=== Records shown ===

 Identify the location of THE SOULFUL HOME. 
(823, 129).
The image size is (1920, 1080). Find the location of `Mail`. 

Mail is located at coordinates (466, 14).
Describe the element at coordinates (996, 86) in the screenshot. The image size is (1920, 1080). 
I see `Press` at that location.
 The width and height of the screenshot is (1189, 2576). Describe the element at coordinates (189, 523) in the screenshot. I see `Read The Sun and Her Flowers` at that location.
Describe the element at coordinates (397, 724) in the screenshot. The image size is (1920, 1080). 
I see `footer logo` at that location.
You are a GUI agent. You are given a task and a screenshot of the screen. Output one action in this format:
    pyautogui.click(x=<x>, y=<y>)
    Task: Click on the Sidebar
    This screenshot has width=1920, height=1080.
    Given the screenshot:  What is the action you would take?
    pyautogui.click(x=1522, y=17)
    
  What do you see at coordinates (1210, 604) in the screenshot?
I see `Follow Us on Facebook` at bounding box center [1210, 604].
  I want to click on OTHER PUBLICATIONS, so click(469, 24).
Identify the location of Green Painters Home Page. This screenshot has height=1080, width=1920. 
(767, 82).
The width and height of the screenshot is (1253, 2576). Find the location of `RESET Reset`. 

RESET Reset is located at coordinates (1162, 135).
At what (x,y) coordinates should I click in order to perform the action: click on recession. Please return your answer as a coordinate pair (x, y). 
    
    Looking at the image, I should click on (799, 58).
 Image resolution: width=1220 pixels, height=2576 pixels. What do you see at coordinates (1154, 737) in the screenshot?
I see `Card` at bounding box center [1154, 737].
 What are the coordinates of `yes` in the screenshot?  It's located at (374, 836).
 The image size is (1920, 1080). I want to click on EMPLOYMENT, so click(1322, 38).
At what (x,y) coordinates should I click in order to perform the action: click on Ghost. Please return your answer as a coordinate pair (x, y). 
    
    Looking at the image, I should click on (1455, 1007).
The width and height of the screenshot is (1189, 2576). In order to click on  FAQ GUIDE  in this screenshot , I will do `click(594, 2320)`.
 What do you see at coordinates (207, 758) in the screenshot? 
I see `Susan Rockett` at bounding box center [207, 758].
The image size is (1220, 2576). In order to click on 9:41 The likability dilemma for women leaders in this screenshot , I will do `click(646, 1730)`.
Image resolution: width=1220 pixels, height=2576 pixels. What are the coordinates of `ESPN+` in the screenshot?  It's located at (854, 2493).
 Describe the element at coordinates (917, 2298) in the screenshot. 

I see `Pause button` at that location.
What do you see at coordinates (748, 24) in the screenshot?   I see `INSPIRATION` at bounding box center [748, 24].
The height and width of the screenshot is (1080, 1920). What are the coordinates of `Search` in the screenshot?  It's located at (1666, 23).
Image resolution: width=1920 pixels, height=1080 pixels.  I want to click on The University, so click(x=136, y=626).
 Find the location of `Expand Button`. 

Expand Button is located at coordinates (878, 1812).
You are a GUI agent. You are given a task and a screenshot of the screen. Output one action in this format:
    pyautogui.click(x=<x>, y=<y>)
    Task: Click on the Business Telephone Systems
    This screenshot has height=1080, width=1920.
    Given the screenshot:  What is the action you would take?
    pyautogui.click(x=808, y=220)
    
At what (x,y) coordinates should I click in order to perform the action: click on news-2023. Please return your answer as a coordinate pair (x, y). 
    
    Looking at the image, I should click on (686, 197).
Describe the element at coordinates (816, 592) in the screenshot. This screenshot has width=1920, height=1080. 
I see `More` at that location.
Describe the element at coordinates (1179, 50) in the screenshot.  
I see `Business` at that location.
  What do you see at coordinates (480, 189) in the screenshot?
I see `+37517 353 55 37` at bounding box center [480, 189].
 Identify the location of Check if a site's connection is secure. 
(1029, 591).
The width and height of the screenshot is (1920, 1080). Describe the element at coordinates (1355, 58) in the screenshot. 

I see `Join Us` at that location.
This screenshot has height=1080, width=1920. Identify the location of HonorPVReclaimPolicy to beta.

===

## Work to do
Can you copy out every line of the material above, word for word and without changing anything?

## Solution below
 Identify the location of THE SOULFUL HOME. 
(823, 129).
The image size is (1920, 1080). Find the location of `Mail`. 

Mail is located at coordinates (466, 14).
Describe the element at coordinates (996, 86) in the screenshot. The image size is (1920, 1080). 
I see `Press` at that location.
 The width and height of the screenshot is (1189, 2576). Describe the element at coordinates (189, 523) in the screenshot. I see `Read The Sun and Her Flowers` at that location.
Describe the element at coordinates (397, 724) in the screenshot. The image size is (1920, 1080). 
I see `footer logo` at that location.
You are a GUI agent. You are given a task and a screenshot of the screen. Output one action in this format:
    pyautogui.click(x=<x>, y=<y>)
    Task: Click on the Sidebar
    This screenshot has width=1920, height=1080.
    Given the screenshot:  What is the action you would take?
    pyautogui.click(x=1522, y=17)
    
  What do you see at coordinates (1210, 604) in the screenshot?
I see `Follow Us on Facebook` at bounding box center [1210, 604].
  I want to click on OTHER PUBLICATIONS, so click(469, 24).
Identify the location of Green Painters Home Page. This screenshot has height=1080, width=1920. 
(767, 82).
The width and height of the screenshot is (1253, 2576). Find the location of `RESET Reset`. 

RESET Reset is located at coordinates (1162, 135).
At what (x,y) coordinates should I click in order to perform the action: click on recession. Please return your answer as a coordinate pair (x, y). 
    
    Looking at the image, I should click on (799, 58).
 Image resolution: width=1220 pixels, height=2576 pixels. What do you see at coordinates (1154, 737) in the screenshot?
I see `Card` at bounding box center [1154, 737].
 What are the coordinates of `yes` in the screenshot?  It's located at (374, 836).
 The image size is (1920, 1080). I want to click on EMPLOYMENT, so click(1322, 38).
At what (x,y) coordinates should I click in order to perform the action: click on Ghost. Please return your answer as a coordinate pair (x, y). 
    
    Looking at the image, I should click on (1455, 1007).
The width and height of the screenshot is (1189, 2576). In order to click on  FAQ GUIDE  in this screenshot , I will do `click(594, 2320)`.
 What do you see at coordinates (207, 758) in the screenshot? 
I see `Susan Rockett` at bounding box center [207, 758].
The image size is (1220, 2576). In order to click on 9:41 The likability dilemma for women leaders in this screenshot , I will do `click(646, 1730)`.
Image resolution: width=1220 pixels, height=2576 pixels. What are the coordinates of `ESPN+` in the screenshot?  It's located at (854, 2493).
 Describe the element at coordinates (917, 2298) in the screenshot. 

I see `Pause button` at that location.
What do you see at coordinates (748, 24) in the screenshot?   I see `INSPIRATION` at bounding box center [748, 24].
The height and width of the screenshot is (1080, 1920). What are the coordinates of `Search` in the screenshot?  It's located at (1666, 23).
Image resolution: width=1920 pixels, height=1080 pixels.  I want to click on The University, so click(x=136, y=626).
 Find the location of `Expand Button`. 

Expand Button is located at coordinates (878, 1812).
You are a GUI agent. You are given a task and a screenshot of the screen. Output one action in this format:
    pyautogui.click(x=<x>, y=<y>)
    Task: Click on the Business Telephone Systems
    This screenshot has height=1080, width=1920.
    Given the screenshot:  What is the action you would take?
    pyautogui.click(x=808, y=220)
    
At what (x,y) coordinates should I click in order to perform the action: click on news-2023. Please return your answer as a coordinate pair (x, y). 
    
    Looking at the image, I should click on (686, 197).
Describe the element at coordinates (816, 592) in the screenshot. This screenshot has width=1920, height=1080. 
I see `More` at that location.
Describe the element at coordinates (1179, 50) in the screenshot.  
I see `Business` at that location.
  What do you see at coordinates (480, 189) in the screenshot?
I see `+37517 353 55 37` at bounding box center [480, 189].
 Identify the location of Check if a site's connection is secure. 
(1029, 591).
The width and height of the screenshot is (1920, 1080). Describe the element at coordinates (1355, 58) in the screenshot. 

I see `Join Us` at that location.
This screenshot has height=1080, width=1920. Identify the location of HonorPVReclaimPolicy to beta.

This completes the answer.